"Alone!" cried Madame; "my conscience would not allow it. Your mother trusts me."

Madame Raymond hailed a cabby.

"To the Cluny Museum," said she, with finality.

In its setting, the Cluny Museum is one of the most delightful spots in Paris. On the Boulevard Saint-Michel and the Boulevard Saint-Germain one has the life of Paris of to-day. Looking out from the little park with its remains of Roman baths and archæological treasures of old Lutetia scattered around in the shrubbery, one sees a fascinating carrefour of the Latin Quarter, noisy, bustling, ever-changing. It is a contrast more striking than any that Rome affords. On the other side, where one enters the Museum, you have the atmosphere of the middle ages, with the old well and the court yard and the fifteenth-century façade. Across the street, the great buildings of the Sorbonne and Collège de France seem to be carrying on the traditions of the past. But if you had to go inside with a governess who insisted on showing you everything in every room, you would rebel as I did.
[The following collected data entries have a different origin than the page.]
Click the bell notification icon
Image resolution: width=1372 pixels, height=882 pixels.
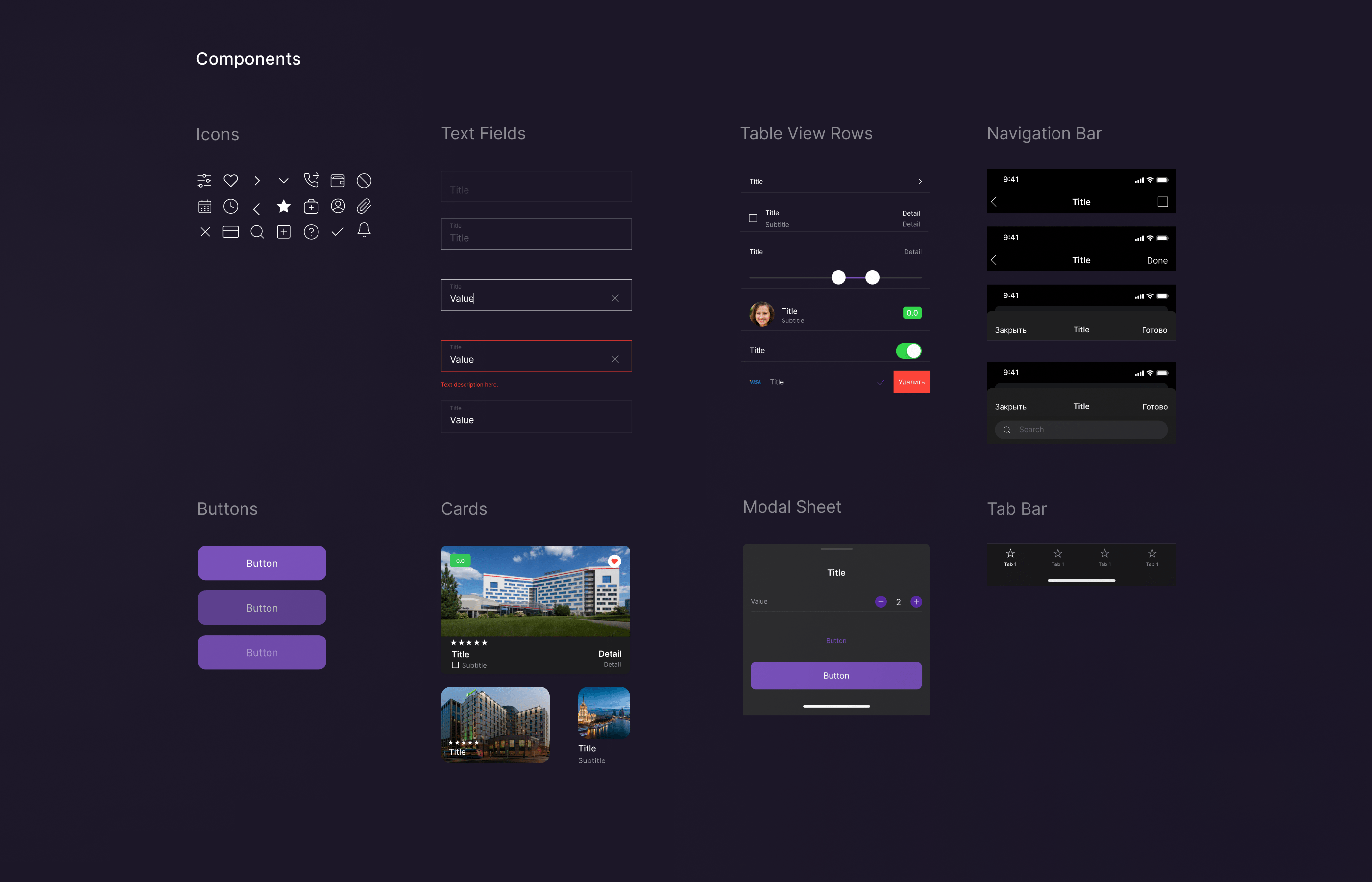pyautogui.click(x=364, y=230)
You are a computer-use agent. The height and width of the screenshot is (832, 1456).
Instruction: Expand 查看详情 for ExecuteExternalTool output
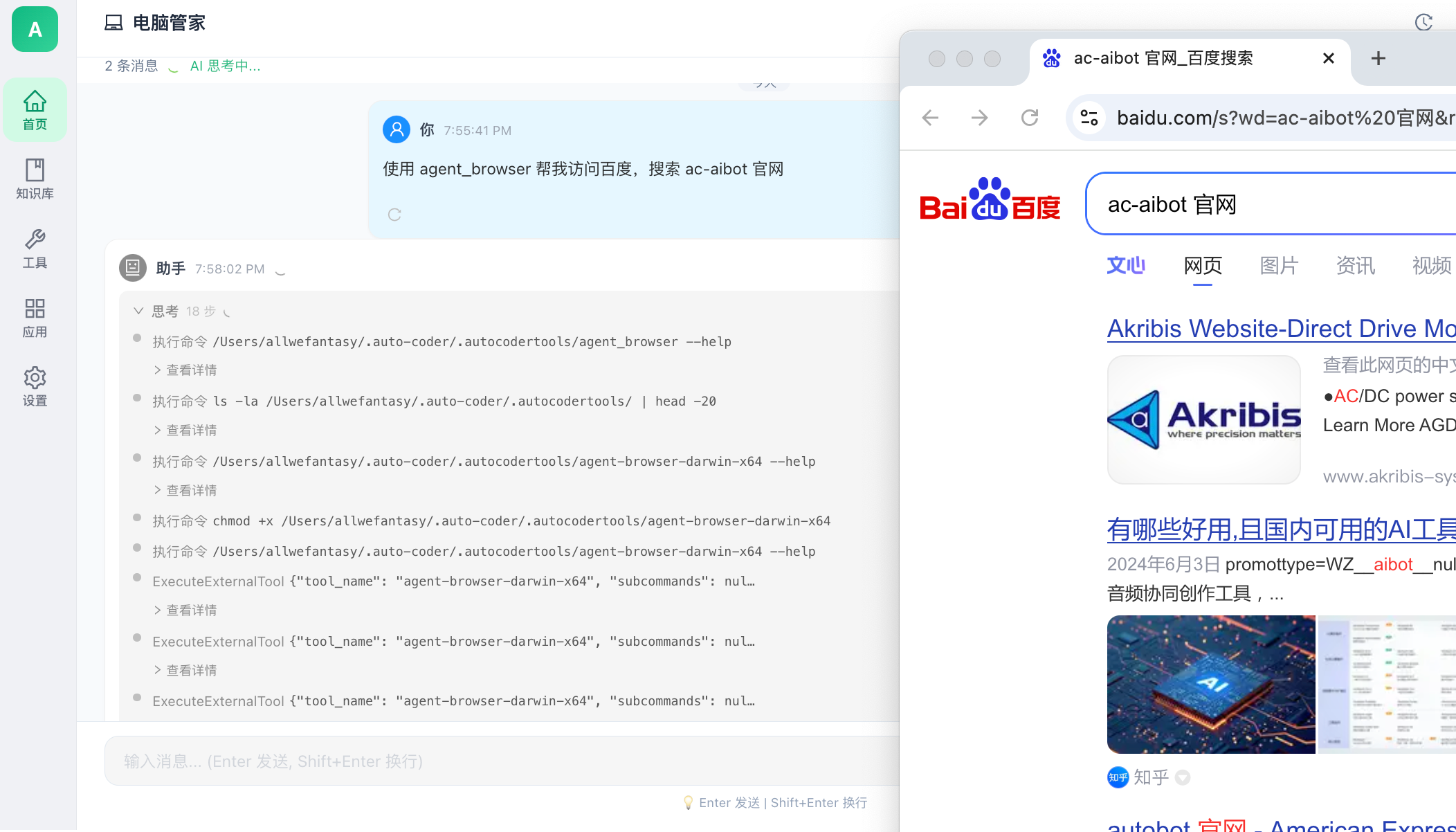pos(185,610)
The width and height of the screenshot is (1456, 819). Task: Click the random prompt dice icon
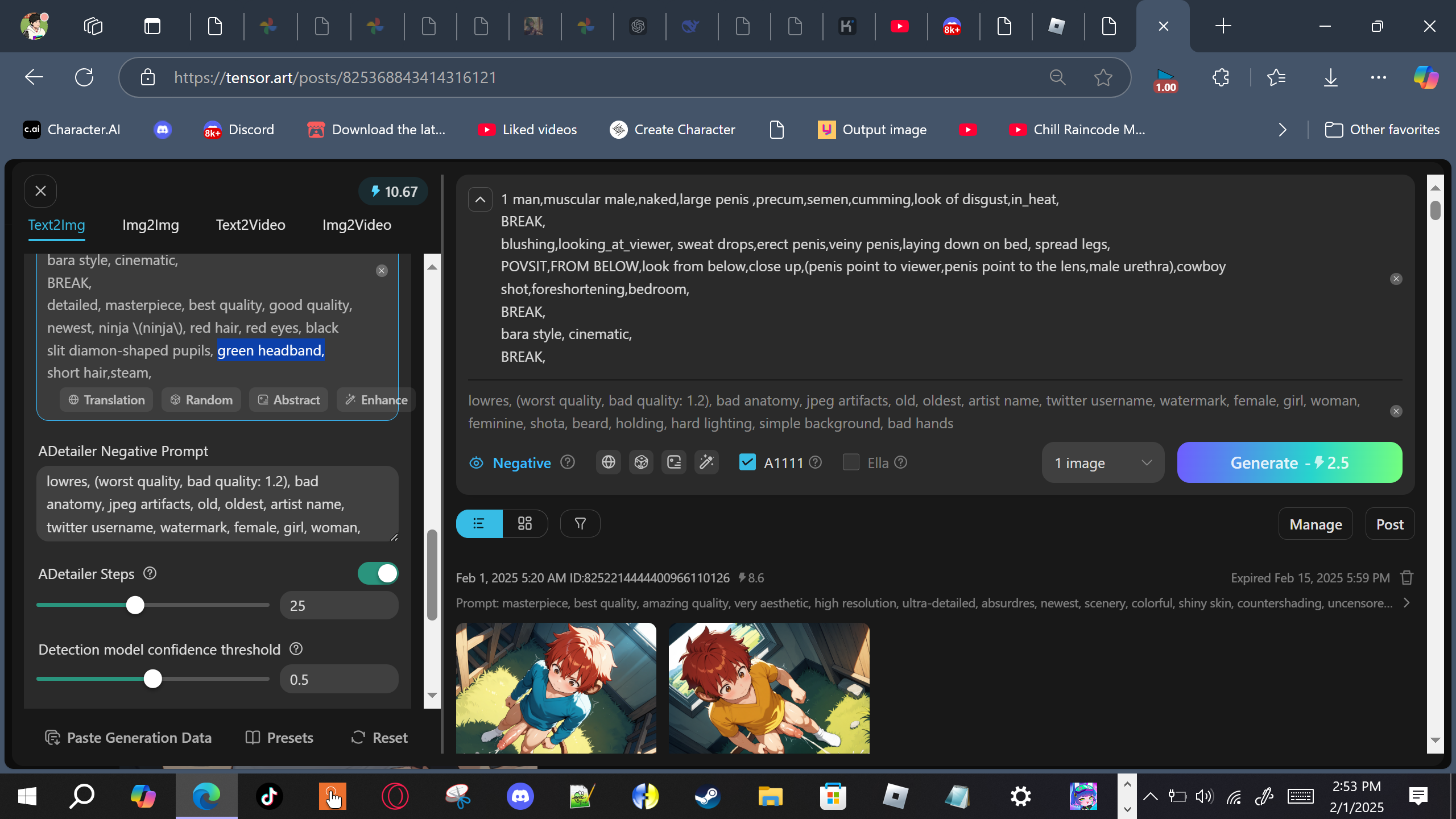coord(641,462)
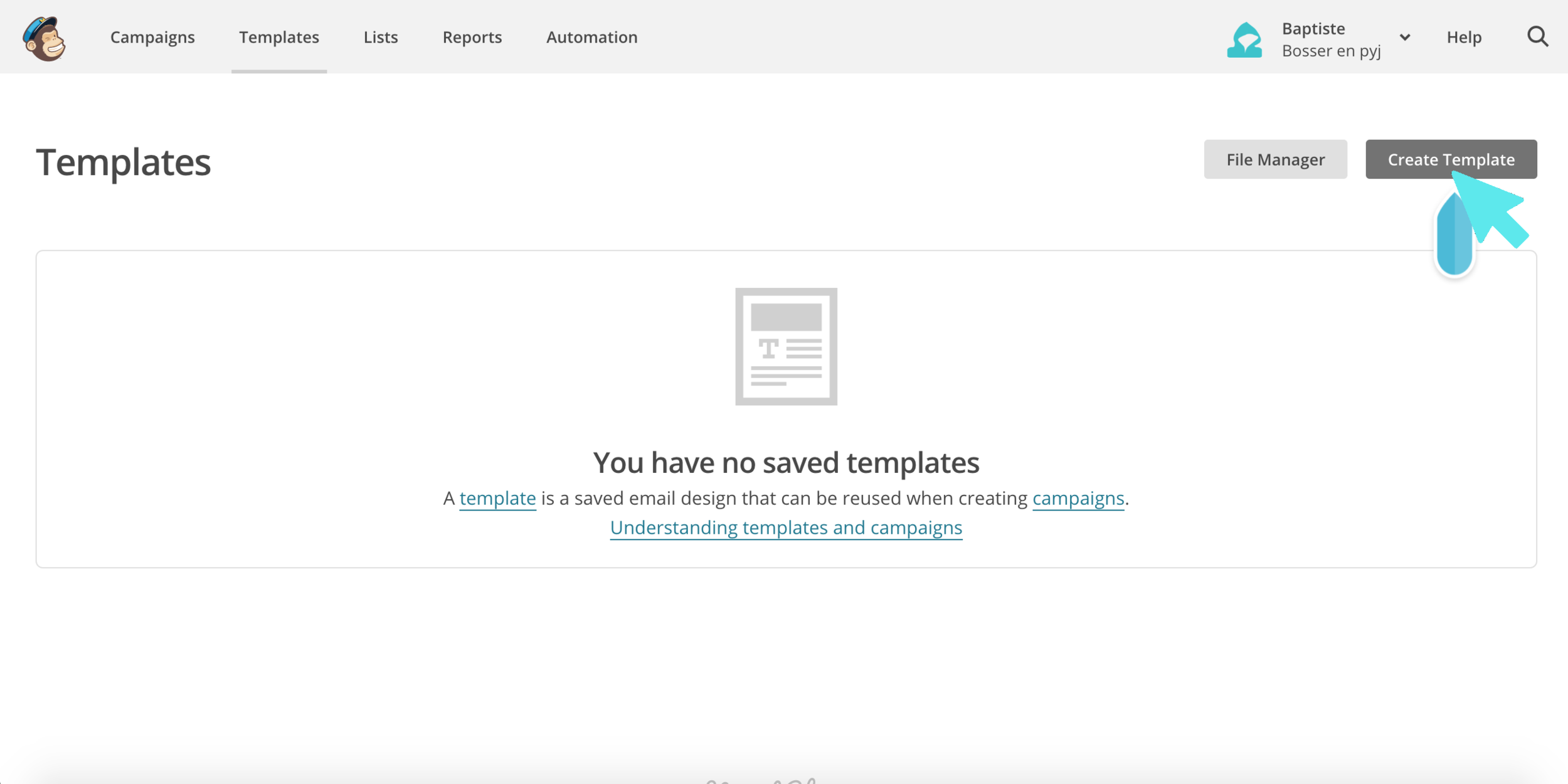Open the search magnifier icon
This screenshot has height=784, width=1568.
[x=1537, y=37]
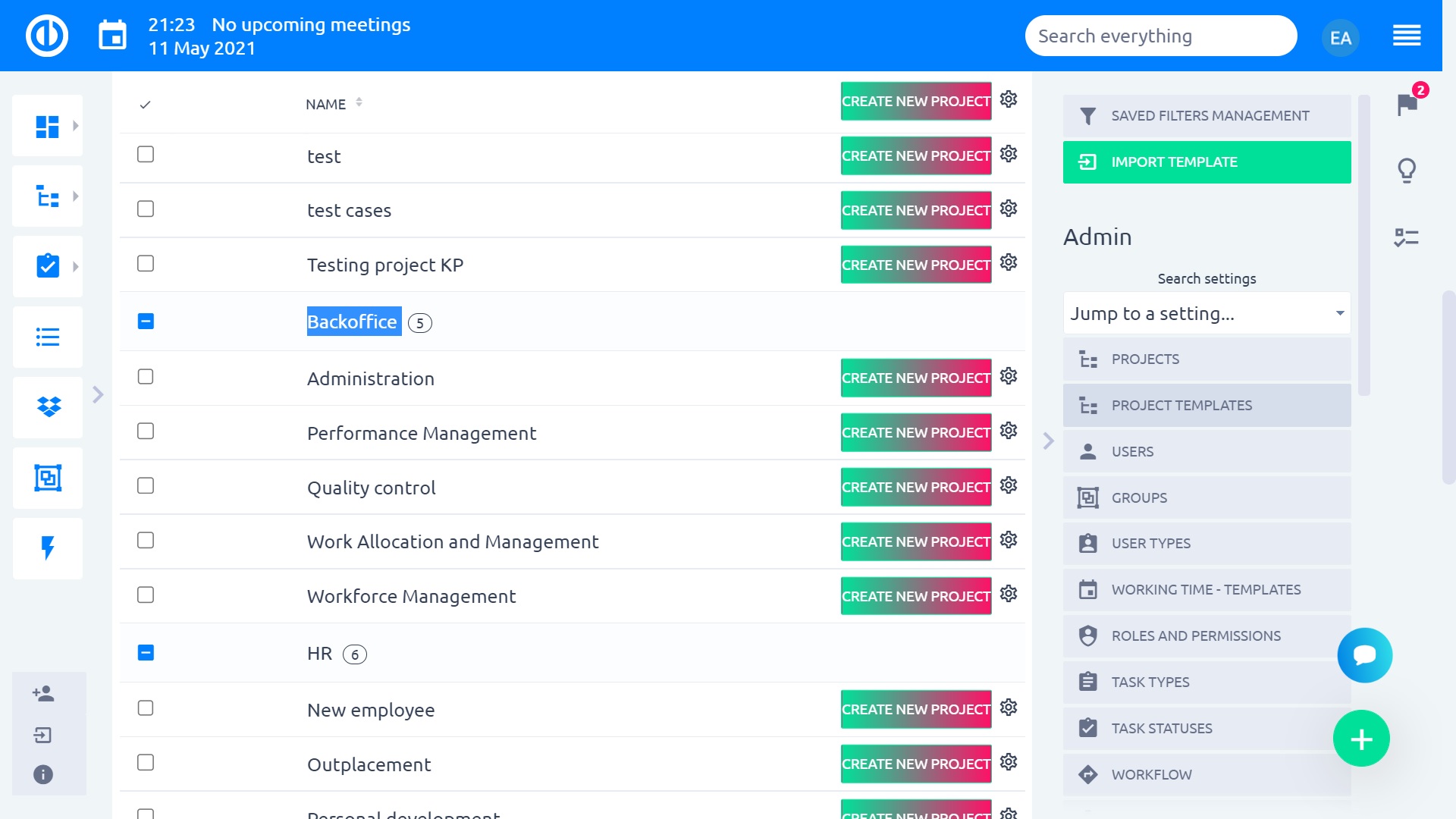The height and width of the screenshot is (819, 1456).
Task: Expand the Dropbox sidebar chevron arrow
Action: point(98,394)
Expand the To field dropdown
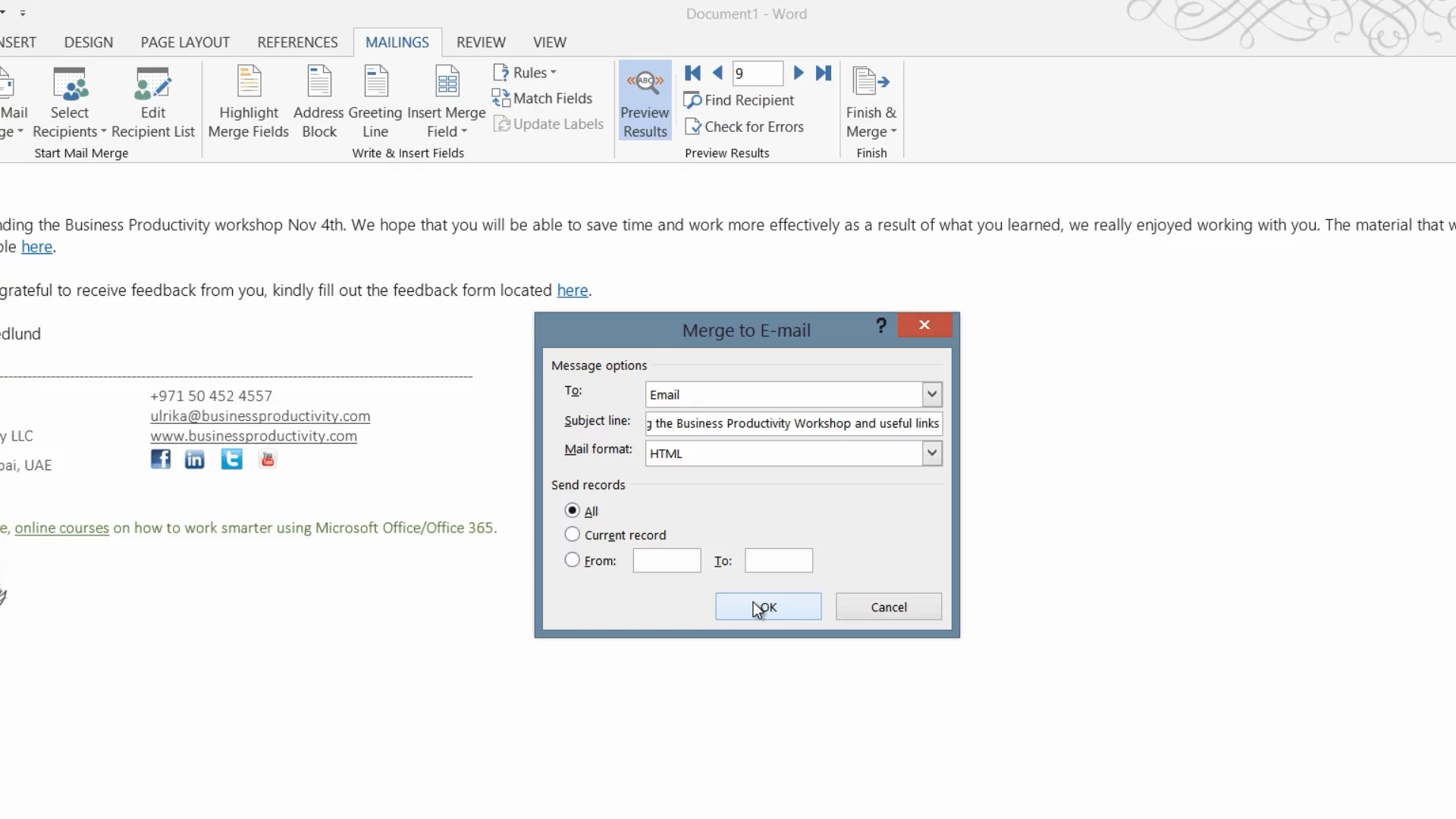 tap(931, 394)
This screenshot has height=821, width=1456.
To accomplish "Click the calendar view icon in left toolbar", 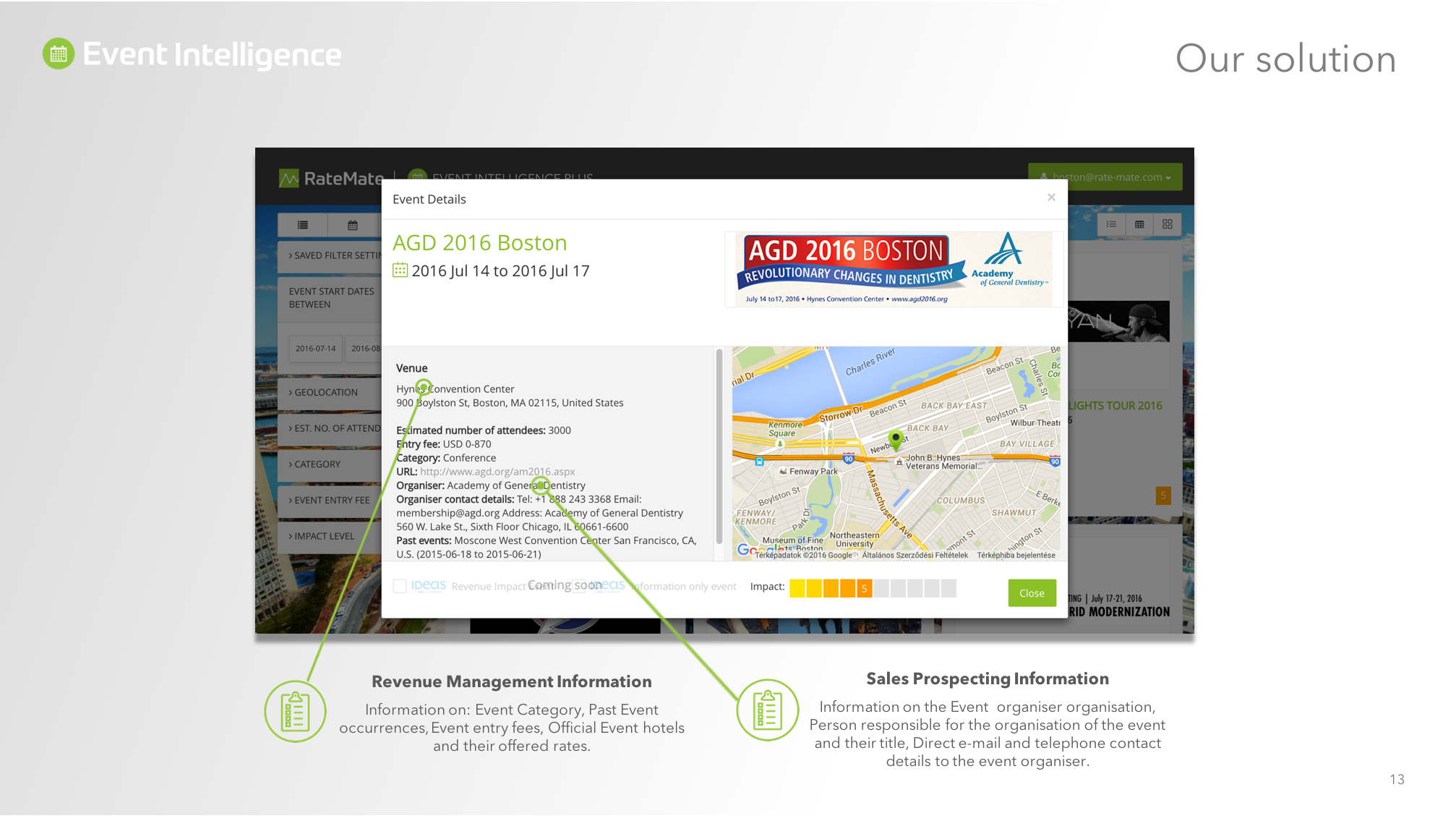I will (353, 225).
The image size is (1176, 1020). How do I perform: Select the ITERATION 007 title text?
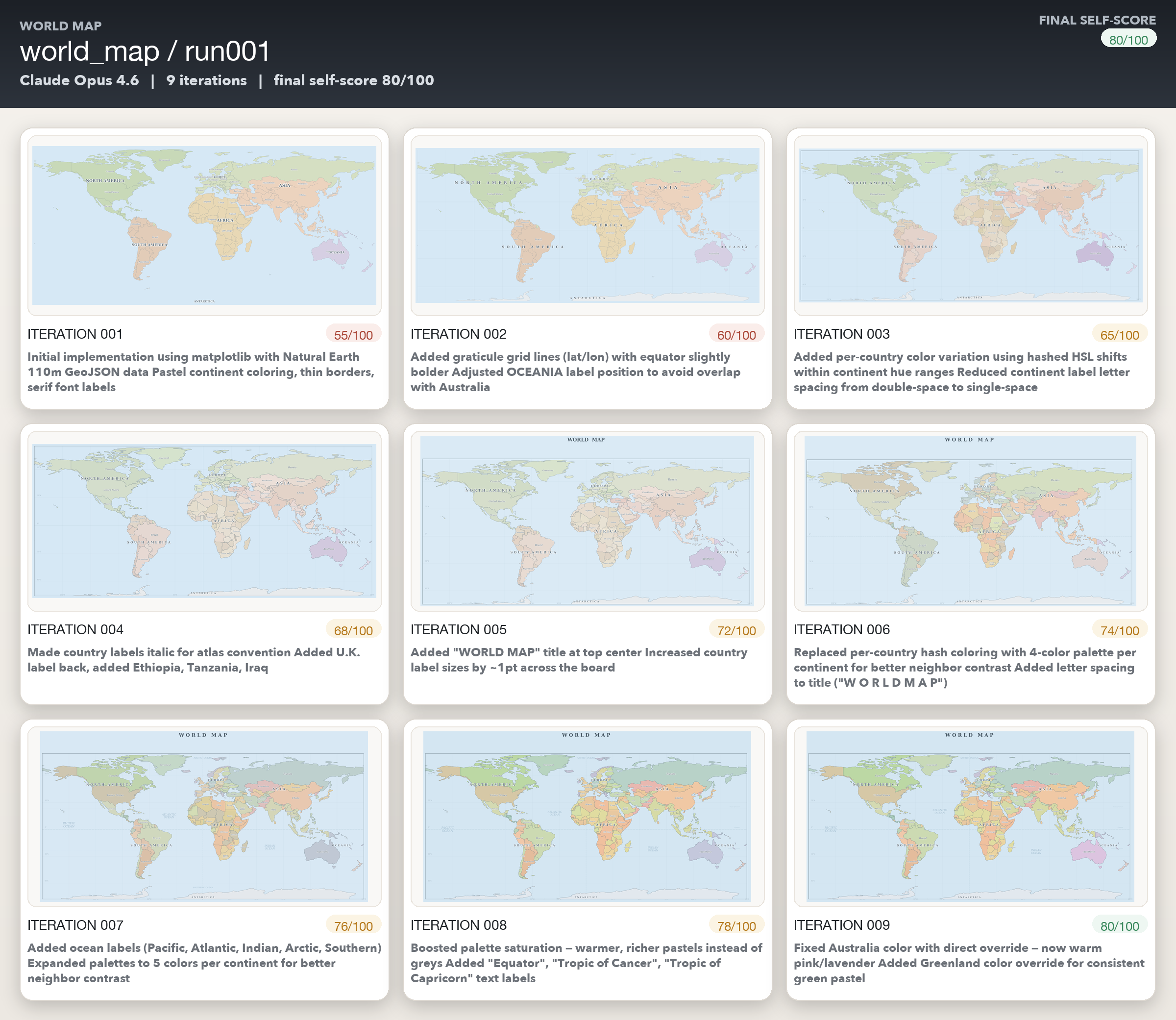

Madame Raymond did not have it all in her head. She peered down over the glass cases and read the descriptions in a high voice, adding pages out of a guide book from time to time. She was near-sighted. As she droned along, I plotted a scheme for kidnapping her spectacles. When we left, I had seen embroideries and laces and carriages and cradles and slippers of famous people and stolen stained-glass windows to her heart's content.

We went to Foyot's, opposite the Luxembourg Palace, for lunch. After the meal was ordered, the waiter brought the carte de vins.

"A bottle of Medoc," said Madame. "I prefer red wine, don't you, my dear?"

"Plain water for me. No mineral water. Eau fraîche out of a carafe," said I.

"Extraordinary!" cried Madame.

"I think it is dreadful to drink wine," I protested, half in earnest and half in joke. "The Bible says strong drink is a mockery. The first thing I remember about Sunday school is that text."